Given exercise
Can you lay out the stretch of material from the line containing "You are a GUI" through the line containing "Screen dimensions: 1456x830" as a numbered list, leaving out blank lines and including nothing else?

The records
* * * *
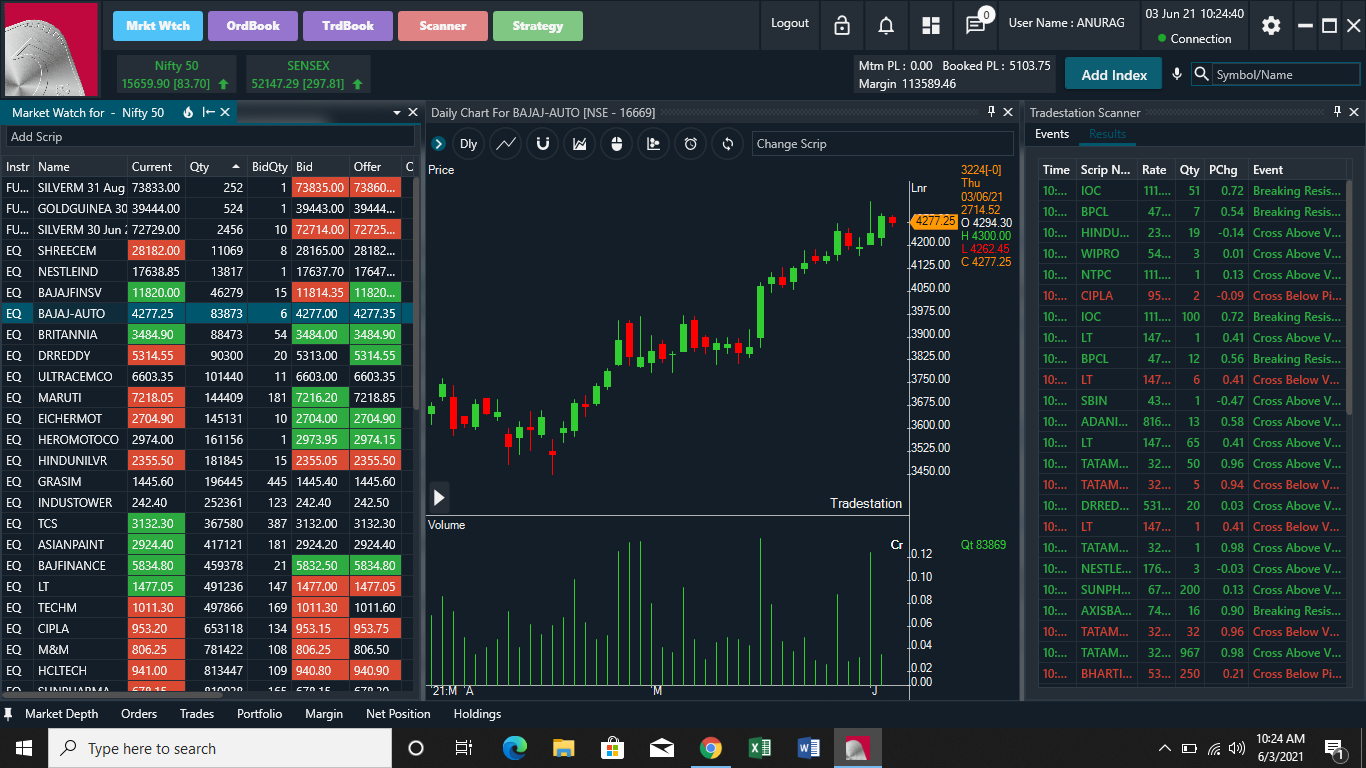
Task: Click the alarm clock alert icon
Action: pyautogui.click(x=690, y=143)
* * * *
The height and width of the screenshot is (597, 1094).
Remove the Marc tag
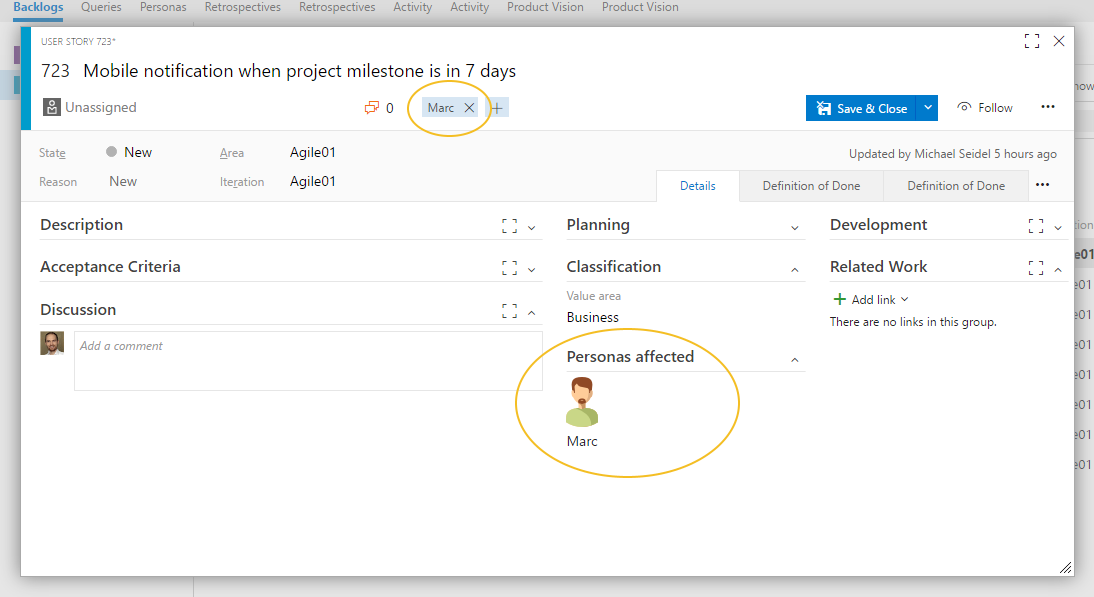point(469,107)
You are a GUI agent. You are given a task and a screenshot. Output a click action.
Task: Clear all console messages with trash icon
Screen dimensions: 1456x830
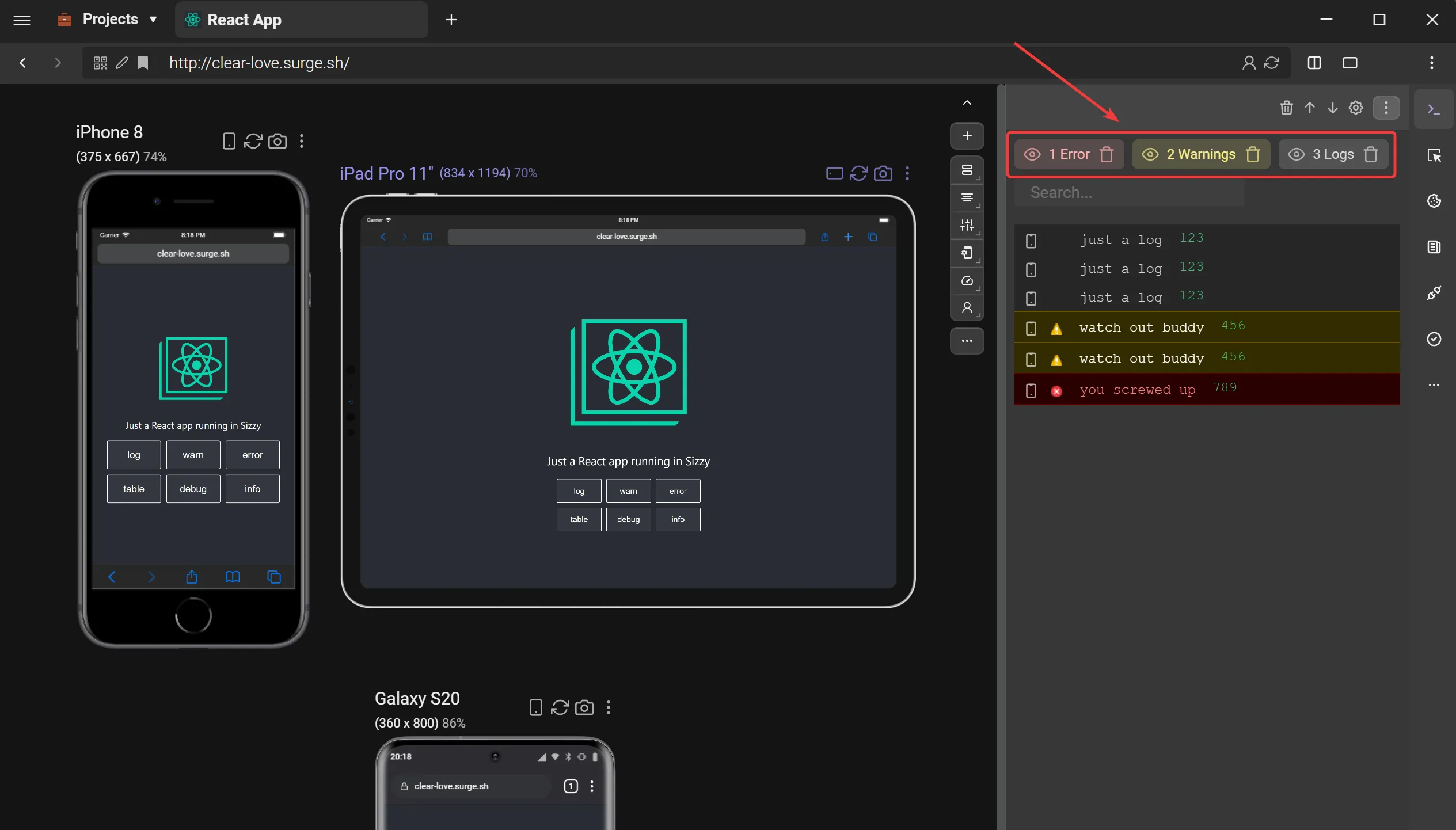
* * * *
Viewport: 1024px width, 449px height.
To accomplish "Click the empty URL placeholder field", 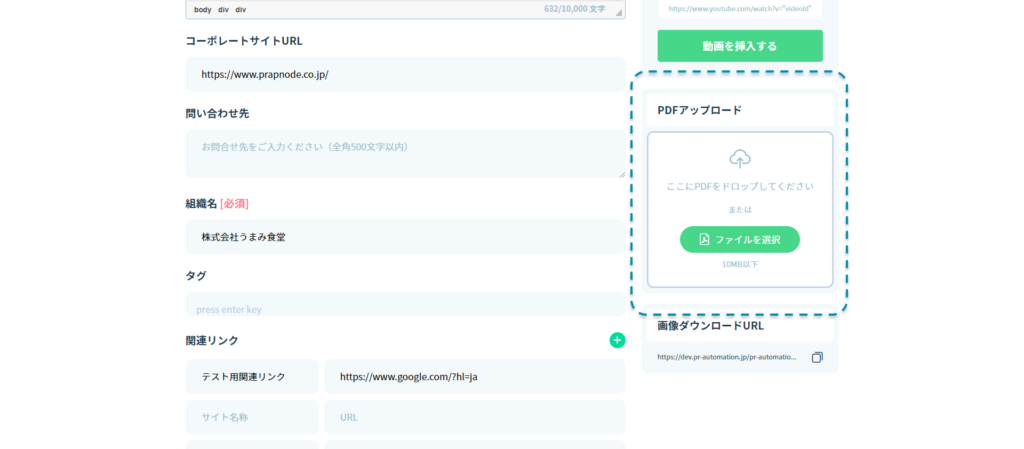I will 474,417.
* * * *
Solved problem
1. You are a GUI agent. You are given a task and a screenshot. Output a click action.
2. Task: Clear all console messages with trash icon
3. Screen dimensions: 1456x830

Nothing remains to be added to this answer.